■ What this task involves
Make an exact copy of the lines starting at the top of the listing below and ending at the line that contains "Task: Click the Manchester United club crest", inclusive.

═══ Source data

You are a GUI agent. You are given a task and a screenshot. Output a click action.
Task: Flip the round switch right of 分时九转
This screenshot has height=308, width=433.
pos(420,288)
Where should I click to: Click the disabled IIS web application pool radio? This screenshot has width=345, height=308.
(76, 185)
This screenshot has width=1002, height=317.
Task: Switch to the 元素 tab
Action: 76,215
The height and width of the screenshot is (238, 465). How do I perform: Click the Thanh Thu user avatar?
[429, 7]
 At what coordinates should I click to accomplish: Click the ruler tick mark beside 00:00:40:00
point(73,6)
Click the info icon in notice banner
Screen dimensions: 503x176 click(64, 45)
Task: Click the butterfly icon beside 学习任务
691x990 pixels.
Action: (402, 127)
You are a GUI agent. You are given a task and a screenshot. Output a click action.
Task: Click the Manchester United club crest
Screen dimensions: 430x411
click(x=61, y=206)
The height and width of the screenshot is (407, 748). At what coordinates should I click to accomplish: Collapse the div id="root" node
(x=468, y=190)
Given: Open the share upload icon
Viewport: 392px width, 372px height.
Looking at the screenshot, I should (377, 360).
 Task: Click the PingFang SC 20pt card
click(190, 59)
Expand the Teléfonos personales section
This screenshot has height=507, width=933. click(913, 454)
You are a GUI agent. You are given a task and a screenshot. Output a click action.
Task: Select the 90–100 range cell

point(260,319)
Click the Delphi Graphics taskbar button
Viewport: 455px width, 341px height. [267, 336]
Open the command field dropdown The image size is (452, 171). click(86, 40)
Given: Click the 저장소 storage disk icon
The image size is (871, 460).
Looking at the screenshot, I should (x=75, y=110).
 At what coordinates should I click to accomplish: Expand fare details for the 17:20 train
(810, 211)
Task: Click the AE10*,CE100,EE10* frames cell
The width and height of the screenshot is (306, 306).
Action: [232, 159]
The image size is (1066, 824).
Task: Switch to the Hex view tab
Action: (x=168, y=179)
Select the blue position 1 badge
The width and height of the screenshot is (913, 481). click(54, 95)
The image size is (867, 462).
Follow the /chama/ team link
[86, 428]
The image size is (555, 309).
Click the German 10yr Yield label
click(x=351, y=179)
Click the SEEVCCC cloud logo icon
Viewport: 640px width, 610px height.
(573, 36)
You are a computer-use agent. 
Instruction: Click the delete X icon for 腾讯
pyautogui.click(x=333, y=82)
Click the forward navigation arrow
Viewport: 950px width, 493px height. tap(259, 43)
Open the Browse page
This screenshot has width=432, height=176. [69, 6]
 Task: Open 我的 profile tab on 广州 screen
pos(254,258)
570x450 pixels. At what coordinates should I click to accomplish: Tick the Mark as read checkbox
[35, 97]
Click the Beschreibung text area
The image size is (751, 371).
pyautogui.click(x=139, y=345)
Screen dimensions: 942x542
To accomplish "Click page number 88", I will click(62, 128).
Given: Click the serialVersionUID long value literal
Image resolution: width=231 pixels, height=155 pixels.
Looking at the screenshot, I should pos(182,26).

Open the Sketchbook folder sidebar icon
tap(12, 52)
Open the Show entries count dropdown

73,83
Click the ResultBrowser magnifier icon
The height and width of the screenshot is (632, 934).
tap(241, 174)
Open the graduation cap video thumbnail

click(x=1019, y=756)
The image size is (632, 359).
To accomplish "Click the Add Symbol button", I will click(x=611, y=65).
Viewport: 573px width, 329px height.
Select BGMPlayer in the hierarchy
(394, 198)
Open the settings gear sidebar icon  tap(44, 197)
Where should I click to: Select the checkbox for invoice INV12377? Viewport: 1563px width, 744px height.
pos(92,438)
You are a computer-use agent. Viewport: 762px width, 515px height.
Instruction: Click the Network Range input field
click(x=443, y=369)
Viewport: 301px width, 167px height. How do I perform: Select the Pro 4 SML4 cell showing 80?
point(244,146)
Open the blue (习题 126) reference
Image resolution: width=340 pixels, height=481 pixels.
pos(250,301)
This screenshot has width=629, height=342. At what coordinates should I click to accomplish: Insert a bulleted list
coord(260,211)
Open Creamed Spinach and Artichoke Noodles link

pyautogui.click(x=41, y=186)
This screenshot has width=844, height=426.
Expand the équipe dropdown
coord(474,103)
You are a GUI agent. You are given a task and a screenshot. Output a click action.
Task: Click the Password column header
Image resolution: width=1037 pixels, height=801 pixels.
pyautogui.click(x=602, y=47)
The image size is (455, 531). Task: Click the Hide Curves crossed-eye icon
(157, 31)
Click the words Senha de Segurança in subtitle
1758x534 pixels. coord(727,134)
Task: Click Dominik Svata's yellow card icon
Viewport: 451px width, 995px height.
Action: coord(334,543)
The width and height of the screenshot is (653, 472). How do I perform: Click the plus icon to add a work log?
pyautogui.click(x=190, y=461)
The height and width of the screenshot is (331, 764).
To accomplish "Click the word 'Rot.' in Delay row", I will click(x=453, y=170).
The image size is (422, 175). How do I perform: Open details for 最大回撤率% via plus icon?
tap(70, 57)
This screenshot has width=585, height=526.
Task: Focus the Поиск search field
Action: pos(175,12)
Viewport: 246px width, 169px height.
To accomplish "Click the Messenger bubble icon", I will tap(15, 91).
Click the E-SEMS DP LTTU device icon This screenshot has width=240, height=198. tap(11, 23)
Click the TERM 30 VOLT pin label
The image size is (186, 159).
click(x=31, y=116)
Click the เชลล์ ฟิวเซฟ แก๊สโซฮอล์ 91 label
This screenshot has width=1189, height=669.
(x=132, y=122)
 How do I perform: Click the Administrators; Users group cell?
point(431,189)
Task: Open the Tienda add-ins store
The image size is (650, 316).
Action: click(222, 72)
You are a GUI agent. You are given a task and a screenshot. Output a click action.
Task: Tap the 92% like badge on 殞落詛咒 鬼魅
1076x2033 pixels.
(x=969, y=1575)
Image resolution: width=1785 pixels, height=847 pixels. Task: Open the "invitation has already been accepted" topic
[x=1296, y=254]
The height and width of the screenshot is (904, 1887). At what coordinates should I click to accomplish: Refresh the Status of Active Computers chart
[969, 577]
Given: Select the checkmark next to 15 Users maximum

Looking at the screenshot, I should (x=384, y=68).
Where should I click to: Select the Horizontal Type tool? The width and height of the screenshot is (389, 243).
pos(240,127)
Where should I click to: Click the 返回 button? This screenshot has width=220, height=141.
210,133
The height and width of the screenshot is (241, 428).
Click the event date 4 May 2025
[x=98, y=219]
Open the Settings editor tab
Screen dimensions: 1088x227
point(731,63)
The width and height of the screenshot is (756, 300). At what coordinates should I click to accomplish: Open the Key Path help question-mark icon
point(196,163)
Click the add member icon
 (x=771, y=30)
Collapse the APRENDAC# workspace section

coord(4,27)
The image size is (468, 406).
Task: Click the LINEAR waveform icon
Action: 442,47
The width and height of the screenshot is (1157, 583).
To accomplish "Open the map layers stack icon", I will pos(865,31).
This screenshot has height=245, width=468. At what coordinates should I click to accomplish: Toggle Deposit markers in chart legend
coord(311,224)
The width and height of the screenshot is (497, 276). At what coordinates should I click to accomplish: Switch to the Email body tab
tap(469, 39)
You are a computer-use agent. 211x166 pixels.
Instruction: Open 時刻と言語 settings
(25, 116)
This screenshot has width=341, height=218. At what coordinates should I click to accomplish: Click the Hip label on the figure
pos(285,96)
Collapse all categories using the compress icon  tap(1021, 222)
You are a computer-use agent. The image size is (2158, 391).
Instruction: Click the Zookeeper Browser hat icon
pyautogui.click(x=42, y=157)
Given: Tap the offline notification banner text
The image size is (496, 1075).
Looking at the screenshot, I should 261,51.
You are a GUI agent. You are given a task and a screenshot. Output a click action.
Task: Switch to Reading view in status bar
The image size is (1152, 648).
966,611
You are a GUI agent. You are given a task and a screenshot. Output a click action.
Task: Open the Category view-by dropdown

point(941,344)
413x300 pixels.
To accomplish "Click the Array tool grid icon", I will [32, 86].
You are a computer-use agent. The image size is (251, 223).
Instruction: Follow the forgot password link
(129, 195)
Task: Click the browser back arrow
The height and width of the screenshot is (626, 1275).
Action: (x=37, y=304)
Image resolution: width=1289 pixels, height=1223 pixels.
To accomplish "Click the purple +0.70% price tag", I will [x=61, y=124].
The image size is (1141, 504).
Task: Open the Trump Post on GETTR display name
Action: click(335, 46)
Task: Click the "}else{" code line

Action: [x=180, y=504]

══════

■ Output for this exercise
You are a GUI agent. You are given a task and a screenshot. Output a click action.
Task: Flip the round switch right of 分时九转
This screenshot has height=308, width=433.
pos(420,288)
Where should I click to: Click the disabled IIS web application pool radio? This screenshot has width=345, height=308.
(76, 185)
This screenshot has width=1002, height=317.
Task: Switch to the 元素 tab
Action: 76,215
The height and width of the screenshot is (238, 465). How do I perform: Click the Thanh Thu user avatar?
[429, 7]
 At what coordinates should I click to accomplish: Click the ruler tick mark beside 00:00:40:00
point(73,6)
Click the info icon in notice banner
Screen dimensions: 503x176 click(64, 45)
Task: Click the butterfly icon beside 学习任务
691x990 pixels.
Action: (402, 127)
You are a GUI agent. You are given a task and a screenshot. Output a click action.
Task: Click the Manchester United club crest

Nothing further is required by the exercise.